Top of EXTRACT TO READ

Sounds like a simple enough question, no? How do I get my furnace to do what I paid it to do?
How do I motivate this furnace to ‘kick on’ and do its job?
You could try talking to your furnace but that probably won’t work.
Your furnace not kicking on could be caused by a few different factors, some of them mild and easily fixable and others, well not so easily fixable.
Let’s start with the easy, fixable stuff.
If you are reluctant to call a professional HVAC technician, there is some home troubleshooting you can do on your own.
The first step is to check the thermostat to make sure it is set to “heating” and that it’s also set high enough to warrant kicking on. If the thermostat says “fan” then make sure you change it to heating. This is a commonly forgotten step in the winter.
Isn’t funny how every summer, we forget Winter is Coming?
You could also try turning your temperature setting higher (by 5 degrees or more) to see if that triggers the furnace to kick on.
Dirty Air Filter
A dirty or clogged air filter can cause a furnace to shut off. Air filters need to be cleaned routinely for your furnace to run efficiently.

Bottom of EXTRACT TO READ
Top of DATA RECORDS

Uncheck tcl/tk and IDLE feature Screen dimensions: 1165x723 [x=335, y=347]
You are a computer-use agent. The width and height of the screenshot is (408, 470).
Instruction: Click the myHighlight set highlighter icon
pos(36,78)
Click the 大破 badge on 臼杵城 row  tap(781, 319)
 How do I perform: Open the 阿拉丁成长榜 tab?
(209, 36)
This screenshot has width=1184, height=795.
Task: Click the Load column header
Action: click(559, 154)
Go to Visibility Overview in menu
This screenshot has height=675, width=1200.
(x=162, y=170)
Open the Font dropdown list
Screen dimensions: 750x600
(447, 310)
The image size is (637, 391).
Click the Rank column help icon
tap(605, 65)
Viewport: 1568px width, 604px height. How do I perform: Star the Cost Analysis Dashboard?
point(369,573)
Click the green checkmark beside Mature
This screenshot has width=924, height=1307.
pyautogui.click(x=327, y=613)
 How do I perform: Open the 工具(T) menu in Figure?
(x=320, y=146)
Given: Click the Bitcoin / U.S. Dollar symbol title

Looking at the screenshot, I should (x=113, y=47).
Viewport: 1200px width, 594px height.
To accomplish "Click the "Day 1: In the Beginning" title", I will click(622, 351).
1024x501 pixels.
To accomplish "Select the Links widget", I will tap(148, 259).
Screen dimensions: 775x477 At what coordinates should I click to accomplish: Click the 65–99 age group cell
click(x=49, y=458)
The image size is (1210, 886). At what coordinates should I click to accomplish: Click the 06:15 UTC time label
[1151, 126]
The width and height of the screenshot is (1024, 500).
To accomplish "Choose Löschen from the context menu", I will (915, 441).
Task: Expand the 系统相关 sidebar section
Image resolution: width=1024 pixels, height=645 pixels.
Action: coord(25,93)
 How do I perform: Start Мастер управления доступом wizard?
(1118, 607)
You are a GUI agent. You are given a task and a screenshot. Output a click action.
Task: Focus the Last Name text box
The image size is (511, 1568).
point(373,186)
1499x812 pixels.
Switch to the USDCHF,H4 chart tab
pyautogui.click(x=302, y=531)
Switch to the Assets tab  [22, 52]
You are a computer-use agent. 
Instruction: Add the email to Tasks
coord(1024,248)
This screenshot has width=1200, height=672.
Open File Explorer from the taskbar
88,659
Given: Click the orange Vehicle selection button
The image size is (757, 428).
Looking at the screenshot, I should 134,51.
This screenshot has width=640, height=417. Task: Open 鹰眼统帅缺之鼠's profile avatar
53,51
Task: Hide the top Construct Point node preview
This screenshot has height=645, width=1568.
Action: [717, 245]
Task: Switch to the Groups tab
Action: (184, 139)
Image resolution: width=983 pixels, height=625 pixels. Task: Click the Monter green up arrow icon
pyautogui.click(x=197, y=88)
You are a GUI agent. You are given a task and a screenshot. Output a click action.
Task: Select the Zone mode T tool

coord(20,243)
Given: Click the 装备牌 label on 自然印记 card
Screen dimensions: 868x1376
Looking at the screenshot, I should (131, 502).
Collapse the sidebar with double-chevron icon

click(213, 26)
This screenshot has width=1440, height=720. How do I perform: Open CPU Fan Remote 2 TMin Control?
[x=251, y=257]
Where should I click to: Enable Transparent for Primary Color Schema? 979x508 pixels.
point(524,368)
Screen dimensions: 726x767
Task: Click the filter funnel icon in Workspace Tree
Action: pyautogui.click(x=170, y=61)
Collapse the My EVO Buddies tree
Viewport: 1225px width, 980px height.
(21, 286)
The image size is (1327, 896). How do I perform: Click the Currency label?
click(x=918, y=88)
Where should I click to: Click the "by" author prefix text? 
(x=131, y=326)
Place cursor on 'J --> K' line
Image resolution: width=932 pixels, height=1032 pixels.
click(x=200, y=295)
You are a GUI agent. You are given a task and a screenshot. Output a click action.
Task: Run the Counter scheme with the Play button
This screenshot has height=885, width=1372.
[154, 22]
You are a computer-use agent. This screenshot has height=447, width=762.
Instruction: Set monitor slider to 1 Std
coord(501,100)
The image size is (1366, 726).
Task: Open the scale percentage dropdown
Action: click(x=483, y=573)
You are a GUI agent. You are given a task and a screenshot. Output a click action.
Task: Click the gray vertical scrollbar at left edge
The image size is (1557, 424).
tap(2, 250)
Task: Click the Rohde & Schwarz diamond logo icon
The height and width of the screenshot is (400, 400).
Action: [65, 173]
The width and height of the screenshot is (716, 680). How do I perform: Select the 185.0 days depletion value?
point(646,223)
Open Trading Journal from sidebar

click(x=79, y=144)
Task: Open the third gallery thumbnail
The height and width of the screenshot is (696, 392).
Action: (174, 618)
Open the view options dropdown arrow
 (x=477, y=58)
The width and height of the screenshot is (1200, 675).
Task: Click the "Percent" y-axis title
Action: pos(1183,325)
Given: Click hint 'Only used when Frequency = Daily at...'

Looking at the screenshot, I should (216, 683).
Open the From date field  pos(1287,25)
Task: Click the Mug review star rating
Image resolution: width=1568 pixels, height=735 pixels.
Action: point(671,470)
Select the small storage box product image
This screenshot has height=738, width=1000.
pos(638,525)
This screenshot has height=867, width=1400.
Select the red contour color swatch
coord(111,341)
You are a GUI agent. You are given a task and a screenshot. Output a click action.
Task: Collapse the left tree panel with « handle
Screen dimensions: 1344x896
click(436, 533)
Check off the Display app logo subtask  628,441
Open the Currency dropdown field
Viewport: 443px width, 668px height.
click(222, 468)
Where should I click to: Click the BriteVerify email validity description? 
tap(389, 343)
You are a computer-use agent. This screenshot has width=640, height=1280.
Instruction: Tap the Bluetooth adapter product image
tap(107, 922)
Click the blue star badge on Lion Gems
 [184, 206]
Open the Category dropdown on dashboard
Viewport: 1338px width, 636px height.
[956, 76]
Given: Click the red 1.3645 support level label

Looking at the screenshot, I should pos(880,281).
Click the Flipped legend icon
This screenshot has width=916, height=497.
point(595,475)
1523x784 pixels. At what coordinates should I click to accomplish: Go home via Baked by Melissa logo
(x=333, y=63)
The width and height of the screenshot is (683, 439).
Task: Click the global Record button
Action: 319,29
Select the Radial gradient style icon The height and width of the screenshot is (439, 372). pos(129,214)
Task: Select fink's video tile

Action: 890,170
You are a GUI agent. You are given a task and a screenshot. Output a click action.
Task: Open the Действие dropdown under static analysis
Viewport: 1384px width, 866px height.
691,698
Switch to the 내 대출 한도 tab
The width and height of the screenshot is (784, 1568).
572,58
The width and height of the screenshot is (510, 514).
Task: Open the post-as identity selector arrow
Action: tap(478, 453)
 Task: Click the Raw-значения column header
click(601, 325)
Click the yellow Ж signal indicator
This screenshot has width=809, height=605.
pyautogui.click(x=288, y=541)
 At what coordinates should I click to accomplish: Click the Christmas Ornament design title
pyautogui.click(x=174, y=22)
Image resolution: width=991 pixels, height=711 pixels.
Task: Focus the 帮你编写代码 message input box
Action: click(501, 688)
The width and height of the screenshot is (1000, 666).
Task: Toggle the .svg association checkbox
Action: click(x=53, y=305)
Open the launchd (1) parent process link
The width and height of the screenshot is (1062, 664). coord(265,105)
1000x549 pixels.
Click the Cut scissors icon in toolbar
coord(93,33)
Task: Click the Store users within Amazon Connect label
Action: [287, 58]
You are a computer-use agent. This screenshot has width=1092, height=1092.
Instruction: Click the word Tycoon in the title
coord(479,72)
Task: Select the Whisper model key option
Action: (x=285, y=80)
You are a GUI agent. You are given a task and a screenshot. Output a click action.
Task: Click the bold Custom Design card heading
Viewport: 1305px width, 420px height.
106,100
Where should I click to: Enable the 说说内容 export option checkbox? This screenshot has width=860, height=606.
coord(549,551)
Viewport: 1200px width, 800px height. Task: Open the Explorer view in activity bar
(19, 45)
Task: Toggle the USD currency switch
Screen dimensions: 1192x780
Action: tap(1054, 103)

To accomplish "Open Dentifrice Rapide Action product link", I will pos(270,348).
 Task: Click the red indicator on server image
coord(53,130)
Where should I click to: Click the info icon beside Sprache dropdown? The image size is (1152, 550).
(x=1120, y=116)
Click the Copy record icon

Bottom of DATA RECORDS

- _TO DO_:
a: In the furnace text, by how much should you raise the temperature setting to see whether the furnace kicks on?
b: Copy the furnace text from "How do I motivate" up to and including "Winter is Coming?".
Rely only on the furnace text.

- _RESPONSES BY ITEM NUMBER_:
a: By 5 degrees or more.

b:
How do I motivate this furnace to ‘kick on’ and do its job?
You could try talking to your furnace but that probably won’t work.
Your furnace not kicking on could be caused by a few different factors, some of them mild and easily fixable and others, well not so easily fixable.
Let’s start with the easy, fixable stuff.
If you are reluctant to call a professional HVAC technician, there is some home troubleshooting you can do on your own.
The first step is to check the thermostat to make sure it is set to “heating” and that it’s also set high enough to warrant kicking on. If the thermostat says “fan” then make sure you change it to heating. This is a commonly forgotten step in the winter.
Isn’t funny how every summer, we forget Winter is Coming?